The closing examinations of this first year were attended by a large
audience of both white and colored. There were present ladies and
gentlemen, missionaries and teachers, civil and military
dignitaries, and the leading representatives of both races. It was a
novel and moving sight, one that the wildest imagination could not
have foreseen or deemed possible five years before.
[Illustration: PROF. M. A. HOLMES, PRINCIPAL.]
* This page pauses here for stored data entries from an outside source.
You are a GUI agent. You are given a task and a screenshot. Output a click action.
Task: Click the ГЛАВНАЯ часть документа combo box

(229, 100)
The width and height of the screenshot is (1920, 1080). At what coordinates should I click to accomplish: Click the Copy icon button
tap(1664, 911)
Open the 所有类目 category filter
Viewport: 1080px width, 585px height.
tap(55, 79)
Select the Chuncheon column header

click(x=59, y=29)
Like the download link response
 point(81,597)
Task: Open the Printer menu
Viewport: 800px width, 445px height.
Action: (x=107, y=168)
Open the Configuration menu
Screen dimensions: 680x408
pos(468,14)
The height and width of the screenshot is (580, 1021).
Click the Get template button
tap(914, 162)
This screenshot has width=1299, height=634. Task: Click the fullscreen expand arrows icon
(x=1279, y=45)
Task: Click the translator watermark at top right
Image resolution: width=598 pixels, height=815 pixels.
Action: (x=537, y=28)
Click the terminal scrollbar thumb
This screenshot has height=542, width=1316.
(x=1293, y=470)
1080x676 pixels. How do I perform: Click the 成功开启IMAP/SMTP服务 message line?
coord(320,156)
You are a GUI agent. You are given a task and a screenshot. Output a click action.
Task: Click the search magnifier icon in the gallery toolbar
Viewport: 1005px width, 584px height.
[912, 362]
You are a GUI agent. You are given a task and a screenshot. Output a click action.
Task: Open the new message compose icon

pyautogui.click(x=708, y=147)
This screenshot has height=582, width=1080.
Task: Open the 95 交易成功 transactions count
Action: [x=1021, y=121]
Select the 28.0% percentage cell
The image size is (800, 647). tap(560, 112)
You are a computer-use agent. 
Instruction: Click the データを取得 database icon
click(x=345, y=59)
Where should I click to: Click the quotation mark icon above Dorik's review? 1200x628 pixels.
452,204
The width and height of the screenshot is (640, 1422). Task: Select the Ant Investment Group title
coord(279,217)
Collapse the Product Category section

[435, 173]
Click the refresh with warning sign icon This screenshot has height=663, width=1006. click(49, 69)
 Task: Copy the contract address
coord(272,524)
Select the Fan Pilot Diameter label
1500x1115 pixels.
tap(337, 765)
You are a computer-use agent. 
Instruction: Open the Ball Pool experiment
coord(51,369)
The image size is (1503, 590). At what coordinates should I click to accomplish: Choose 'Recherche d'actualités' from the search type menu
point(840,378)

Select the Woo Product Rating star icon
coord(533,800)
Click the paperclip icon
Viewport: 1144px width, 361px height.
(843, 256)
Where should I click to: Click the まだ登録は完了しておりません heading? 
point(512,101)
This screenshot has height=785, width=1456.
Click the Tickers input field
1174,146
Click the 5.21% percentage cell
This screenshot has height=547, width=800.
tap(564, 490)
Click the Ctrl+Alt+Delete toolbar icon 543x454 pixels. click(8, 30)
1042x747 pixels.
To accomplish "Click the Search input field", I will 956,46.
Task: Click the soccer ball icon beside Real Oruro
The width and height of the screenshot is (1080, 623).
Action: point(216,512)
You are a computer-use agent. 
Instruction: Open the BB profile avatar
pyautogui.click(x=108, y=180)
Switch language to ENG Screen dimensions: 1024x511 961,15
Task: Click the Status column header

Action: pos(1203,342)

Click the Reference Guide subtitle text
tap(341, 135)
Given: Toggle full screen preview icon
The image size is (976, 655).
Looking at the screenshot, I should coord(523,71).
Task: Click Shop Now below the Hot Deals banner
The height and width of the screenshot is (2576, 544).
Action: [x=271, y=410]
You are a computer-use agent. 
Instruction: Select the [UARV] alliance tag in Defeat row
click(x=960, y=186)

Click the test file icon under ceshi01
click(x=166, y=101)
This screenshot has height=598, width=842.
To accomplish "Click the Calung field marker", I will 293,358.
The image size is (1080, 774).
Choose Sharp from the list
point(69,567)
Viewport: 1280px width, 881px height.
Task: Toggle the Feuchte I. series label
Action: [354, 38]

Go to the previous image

In its second year the school, then known as the Saxton School, held
its sessions in the Military Hall on Wentworth Street, where with a
slightly reduced enrollment, it remained until removed to its
present quarters, May 1, 1865. The large and handsome building which
it now occupies was erected by the American Missionary Association
through the Freedmen's Bureau. Rev. Charles Avery, of Pittsburg,
Pa., had given a large sum for the education of the colored people,
and ten thousand dollars of his bequest were appropriated to the
institution, and in honor of this noble philanthropist the name was
changed to Avery Normal Institute. Here the enrollment was
necessarily reduced and the normal character of its work made more
prominent, a feature that had been contemplated from the beginning.
In any survey of the work of Avery, three principals should receive
special recognition for their thorough, enduring and Christian labor
in this needy field. They are the Rev. F. S. Cardozo, by whom the
school was first organized in the Memminger building, Prof. M. A.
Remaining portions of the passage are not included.